More Institutions Limit Securities Lending
Submitted by: Ted Allen, Publications
As the global credit crisis continues, several European pension funds have temporarily stopped lending shares of financial companies to discourage short selling, while two U.S. mutual fund groups have halted any new share loans.
The asset managers for the BT Pension Scheme, the largest U.K. pension fund, and Dutch pension giant ADP have stopped loaning shares of U.S. and European banks, according to Global Pensions, a London-based magazine. Paul Lee, a director at Hermes Equity Ownership Services, which manages assets for the BT fund, told the magazine that Hermes decided to take this action before the U.K.’s Financial Services Authority and the Securities and Exchange Commission acted last week to temporarily bar all short-selling of financial stocks.
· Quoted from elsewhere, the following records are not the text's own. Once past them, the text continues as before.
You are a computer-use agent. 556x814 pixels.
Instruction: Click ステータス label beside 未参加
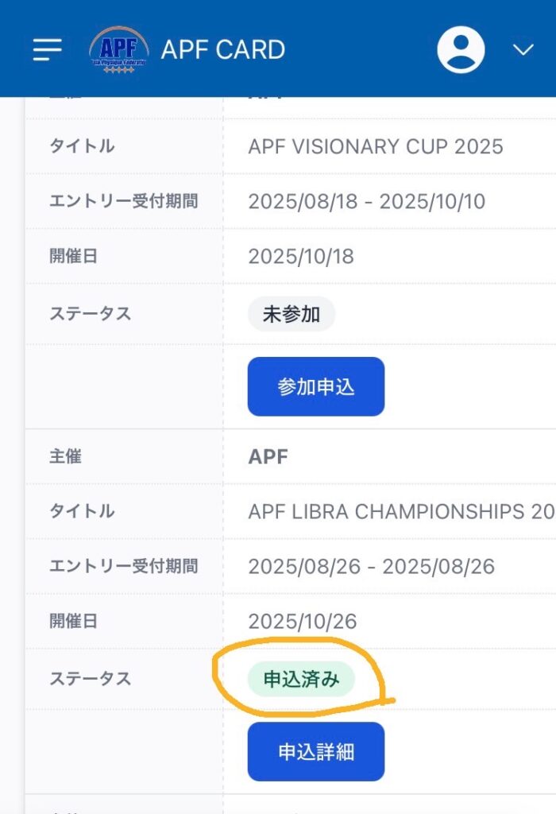(90, 314)
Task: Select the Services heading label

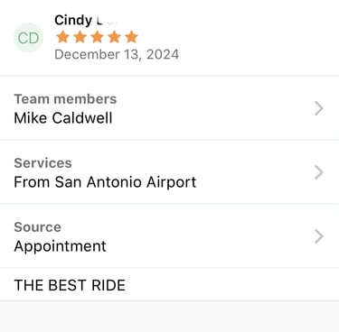Action: coord(42,163)
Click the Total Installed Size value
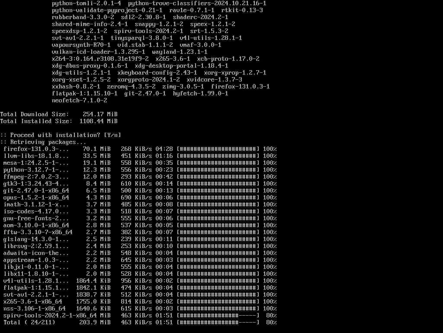This screenshot has height=333, width=443. (x=98, y=121)
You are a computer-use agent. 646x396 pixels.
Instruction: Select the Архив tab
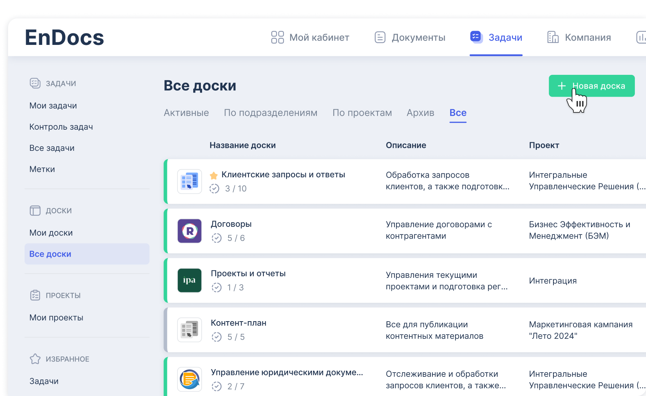click(420, 113)
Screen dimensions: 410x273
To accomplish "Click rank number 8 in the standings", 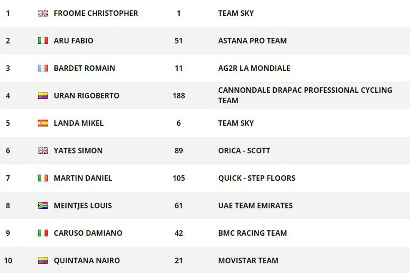I will click(8, 206).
Regulators in Australia, the Netherlands, Belgium, France, Ireland, Germany, Canada, and Switzerland also have acted to curb short selling.
On Sept. 19, the Investment Management Association, which represents the U.K. asset managers, urged its members “to consider carefully the implications of any participation in the lending of stock in U.K. banks, so long as current conditions prevail.” Dutch asset manager PGGM also said it would stop lending shares in financial firms, according IPE.com, a pension fund news site.
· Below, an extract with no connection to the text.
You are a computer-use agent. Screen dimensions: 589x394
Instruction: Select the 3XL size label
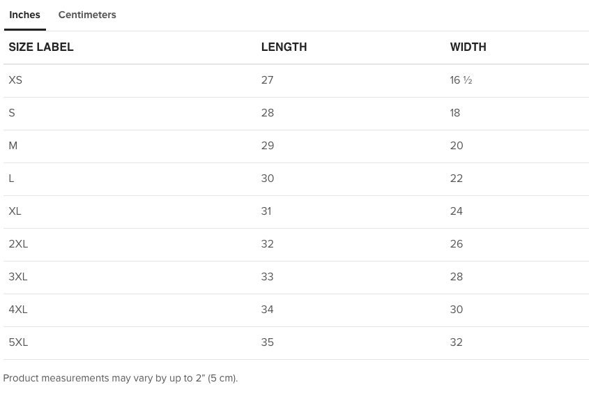tap(18, 277)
In the United States, two mutual fund groups, Vanguard Group, and Bank of America’s Columbia Management said they have suspended new loans of shares in all public companies, the Boston Globe reported. “We have decided to stop new lending activity for now, until such time investors regain confidence in the market and the volatility abates,” a Vanguard spokesman said, according to the Globe.
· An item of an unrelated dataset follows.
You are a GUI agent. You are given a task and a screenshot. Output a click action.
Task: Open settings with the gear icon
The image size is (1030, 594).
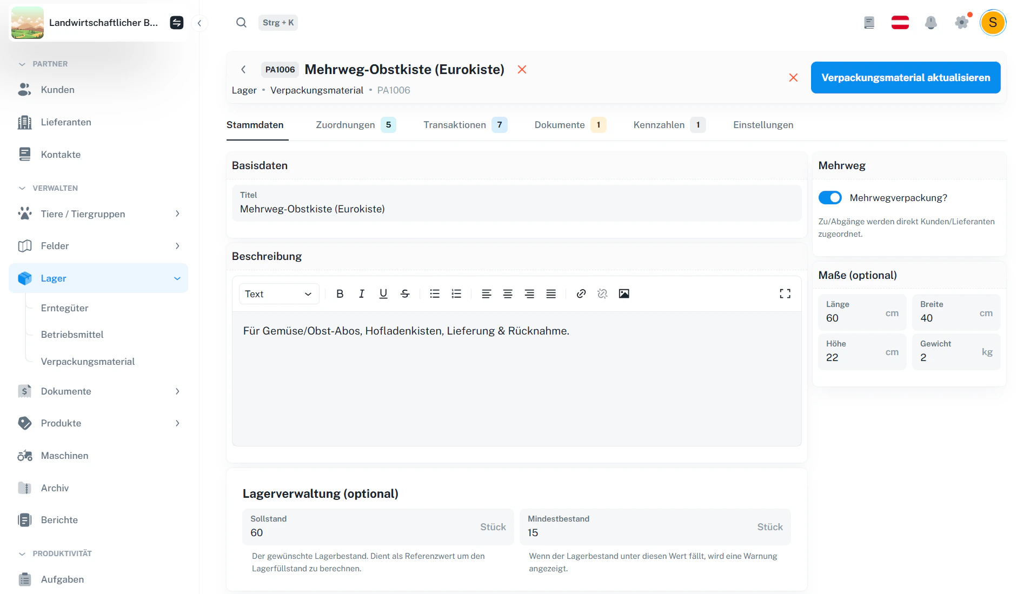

In Australia, the Equipsuper pension fund suspended its share lending program in March, citing concerns about short selling, according to The Australian newspaper. The fund said it would resume lending if regulators acted to require more transparency.
The California Public Employees’ Retirement System (CalPERS), the California State Teachers’ Retirement System, the New York State Common Retirement Fund, and Maryland’s state pension fund have acted recently to limit the lending of financial stocks. The New Jersey Division of Investment stopped loaning shares to short sellers in July, according to the Reuters news service. The number of stocks excluded from share-lending programs varies by institution; CalPERS pulled four stocks, while the New York fund removed 19 companies.
In a Sept. 22 memo, the corporate law firm of Wachtell Lipton Rosen & Katz called on the SEC to encourage institutions and asset managers to refrain from lending the shares of financial firms or banks for 90 days. The law firm said the agency should also “examine whether there is a potential conflict of interest” for a mutual fund or a pension fund to lend securities to a short seller whose trading activities may decrease the net asset value of the fund’s portfolio.
These voluntarily steps by institutions and asset managers to limit securities lending come as the lucrative practice has expanded in recent years. Share lending generated almost $1.7 billion in revenue for U.S. pension and mutual funds in 2006, according to the ASTEC Consulting Group.